How do the lines below between the ones holding "サイト動作環境 (247, 1976)" and "Індекс публічності (226, 2004)", inclusive, read? Give them again exactly, with no other lines.

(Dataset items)
- - -

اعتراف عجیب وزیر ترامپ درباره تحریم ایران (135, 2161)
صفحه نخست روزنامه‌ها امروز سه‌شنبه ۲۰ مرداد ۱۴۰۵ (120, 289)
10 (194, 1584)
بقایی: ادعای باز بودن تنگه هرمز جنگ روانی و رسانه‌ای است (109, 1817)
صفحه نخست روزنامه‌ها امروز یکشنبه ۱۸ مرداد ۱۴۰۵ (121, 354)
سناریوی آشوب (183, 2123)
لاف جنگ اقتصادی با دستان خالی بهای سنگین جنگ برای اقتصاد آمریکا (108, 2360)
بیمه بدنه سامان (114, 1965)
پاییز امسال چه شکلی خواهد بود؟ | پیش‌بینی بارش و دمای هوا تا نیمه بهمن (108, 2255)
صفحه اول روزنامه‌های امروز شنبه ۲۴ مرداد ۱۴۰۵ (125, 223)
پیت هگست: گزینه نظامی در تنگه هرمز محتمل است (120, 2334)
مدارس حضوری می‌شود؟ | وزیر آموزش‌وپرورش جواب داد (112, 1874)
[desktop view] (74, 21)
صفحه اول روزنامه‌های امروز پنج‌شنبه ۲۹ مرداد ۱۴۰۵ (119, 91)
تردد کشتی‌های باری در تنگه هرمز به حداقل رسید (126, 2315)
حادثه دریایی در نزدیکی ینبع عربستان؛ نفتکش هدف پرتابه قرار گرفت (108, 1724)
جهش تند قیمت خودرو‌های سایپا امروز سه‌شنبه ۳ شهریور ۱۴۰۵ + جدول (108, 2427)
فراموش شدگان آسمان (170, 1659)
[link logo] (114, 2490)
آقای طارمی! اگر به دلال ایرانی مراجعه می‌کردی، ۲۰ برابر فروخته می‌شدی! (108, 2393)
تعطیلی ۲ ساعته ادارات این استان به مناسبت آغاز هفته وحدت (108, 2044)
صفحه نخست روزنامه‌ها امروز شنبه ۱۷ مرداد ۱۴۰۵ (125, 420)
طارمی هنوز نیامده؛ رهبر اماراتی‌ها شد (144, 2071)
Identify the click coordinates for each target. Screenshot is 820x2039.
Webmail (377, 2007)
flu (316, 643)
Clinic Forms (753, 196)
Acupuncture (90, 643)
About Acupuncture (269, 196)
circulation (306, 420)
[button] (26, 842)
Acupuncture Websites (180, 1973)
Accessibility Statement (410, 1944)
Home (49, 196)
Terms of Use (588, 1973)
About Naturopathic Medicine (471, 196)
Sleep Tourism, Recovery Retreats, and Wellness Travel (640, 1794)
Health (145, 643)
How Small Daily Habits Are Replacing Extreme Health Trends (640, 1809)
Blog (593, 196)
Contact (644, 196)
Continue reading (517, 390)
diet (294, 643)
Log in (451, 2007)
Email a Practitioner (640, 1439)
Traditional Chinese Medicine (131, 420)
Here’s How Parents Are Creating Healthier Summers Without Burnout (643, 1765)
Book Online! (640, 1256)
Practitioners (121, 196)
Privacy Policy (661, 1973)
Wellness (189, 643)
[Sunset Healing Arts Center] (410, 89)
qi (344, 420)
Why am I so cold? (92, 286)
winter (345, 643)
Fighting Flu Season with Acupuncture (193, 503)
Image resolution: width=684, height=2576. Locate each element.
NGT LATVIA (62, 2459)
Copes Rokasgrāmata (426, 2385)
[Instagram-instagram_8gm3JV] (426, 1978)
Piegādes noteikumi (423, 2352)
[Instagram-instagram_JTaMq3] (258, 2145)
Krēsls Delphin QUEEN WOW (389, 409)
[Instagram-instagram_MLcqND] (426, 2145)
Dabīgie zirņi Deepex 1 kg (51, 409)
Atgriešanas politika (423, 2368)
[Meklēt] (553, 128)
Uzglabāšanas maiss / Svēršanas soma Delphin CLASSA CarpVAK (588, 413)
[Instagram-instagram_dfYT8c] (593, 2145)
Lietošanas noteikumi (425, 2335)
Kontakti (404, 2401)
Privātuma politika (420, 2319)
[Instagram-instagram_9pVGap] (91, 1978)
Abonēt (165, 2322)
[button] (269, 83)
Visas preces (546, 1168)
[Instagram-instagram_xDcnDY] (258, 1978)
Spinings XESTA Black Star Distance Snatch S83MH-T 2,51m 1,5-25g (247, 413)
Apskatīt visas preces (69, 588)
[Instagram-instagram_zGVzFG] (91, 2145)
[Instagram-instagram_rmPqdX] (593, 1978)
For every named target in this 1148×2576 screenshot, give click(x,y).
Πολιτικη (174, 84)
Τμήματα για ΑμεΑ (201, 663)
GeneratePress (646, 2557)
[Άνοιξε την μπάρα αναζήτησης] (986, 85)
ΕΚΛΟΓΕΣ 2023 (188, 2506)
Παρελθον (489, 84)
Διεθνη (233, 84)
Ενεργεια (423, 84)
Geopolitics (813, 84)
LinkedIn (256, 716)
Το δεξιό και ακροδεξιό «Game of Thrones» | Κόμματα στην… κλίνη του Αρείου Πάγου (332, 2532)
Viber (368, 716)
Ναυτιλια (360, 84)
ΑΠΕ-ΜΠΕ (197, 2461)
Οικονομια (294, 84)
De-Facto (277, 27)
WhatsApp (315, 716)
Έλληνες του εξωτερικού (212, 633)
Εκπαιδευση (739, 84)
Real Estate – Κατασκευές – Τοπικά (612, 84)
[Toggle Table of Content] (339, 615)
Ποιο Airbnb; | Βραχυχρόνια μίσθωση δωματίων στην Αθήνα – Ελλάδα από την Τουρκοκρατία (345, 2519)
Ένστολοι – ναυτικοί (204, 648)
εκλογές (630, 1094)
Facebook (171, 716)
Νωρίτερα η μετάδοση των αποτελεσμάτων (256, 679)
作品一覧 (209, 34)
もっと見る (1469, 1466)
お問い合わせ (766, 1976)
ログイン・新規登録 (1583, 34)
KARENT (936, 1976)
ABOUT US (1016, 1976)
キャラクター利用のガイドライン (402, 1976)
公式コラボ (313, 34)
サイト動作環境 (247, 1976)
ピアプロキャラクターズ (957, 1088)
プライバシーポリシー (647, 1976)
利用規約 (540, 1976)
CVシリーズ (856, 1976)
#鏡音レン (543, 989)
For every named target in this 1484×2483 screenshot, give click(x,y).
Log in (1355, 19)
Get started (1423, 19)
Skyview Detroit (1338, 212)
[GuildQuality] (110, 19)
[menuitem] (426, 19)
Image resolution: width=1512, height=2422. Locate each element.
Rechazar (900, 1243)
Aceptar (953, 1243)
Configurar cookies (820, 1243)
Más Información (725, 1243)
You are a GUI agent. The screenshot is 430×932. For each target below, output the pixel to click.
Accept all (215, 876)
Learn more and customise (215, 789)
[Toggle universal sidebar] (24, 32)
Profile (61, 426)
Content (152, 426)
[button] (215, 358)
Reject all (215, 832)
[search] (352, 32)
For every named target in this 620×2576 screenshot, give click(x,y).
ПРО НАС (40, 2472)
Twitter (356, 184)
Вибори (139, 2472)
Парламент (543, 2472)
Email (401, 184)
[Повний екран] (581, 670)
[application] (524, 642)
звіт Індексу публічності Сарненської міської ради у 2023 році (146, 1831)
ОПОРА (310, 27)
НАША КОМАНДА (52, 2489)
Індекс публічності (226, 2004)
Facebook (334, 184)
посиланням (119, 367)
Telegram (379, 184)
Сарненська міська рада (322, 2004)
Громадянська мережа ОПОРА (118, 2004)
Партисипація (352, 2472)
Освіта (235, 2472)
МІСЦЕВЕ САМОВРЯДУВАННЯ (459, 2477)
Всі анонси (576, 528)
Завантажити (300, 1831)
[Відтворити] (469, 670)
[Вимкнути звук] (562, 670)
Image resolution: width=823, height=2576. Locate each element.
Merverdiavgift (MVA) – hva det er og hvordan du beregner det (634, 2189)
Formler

- - -

* Result for this exercise *
サイト動作環境 (247, 1976)
ピアプロキャラクターズ (957, 1088)
プライバシーポリシー (647, 1976)
利用規約 (540, 1976)
CVシリーズ (856, 1976)
#鏡音レン (543, 989)
For every named target in this 1484×2483 screenshot, give click(x,y).
Log in (1355, 19)
Get started (1423, 19)
Skyview Detroit (1338, 212)
[GuildQuality] (110, 19)
[menuitem] (426, 19)
Image resolution: width=1512, height=2422. Locate each element.
Rechazar (900, 1243)
Aceptar (953, 1243)
Configurar cookies (820, 1243)
Más Información (725, 1243)
You are a GUI agent. The screenshot is 430×932. For each target below, output the pixel to click.
Accept all (215, 876)
Learn more and customise (215, 789)
[Toggle universal sidebar] (24, 32)
Profile (61, 426)
Content (152, 426)
[button] (215, 358)
Reject all (215, 832)
[search] (352, 32)
For every named target in this 620×2576 screenshot, give click(x,y).
ПРО НАС (40, 2472)
Twitter (356, 184)
Вибори (139, 2472)
Парламент (543, 2472)
Email (401, 184)
[Повний екран] (581, 670)
[application] (524, 642)
звіт Індексу публічності Сарненської міської ради у 2023 році (146, 1831)
ОПОРА (310, 27)
НАША КОМАНДА (52, 2489)
Індекс публічності (226, 2004)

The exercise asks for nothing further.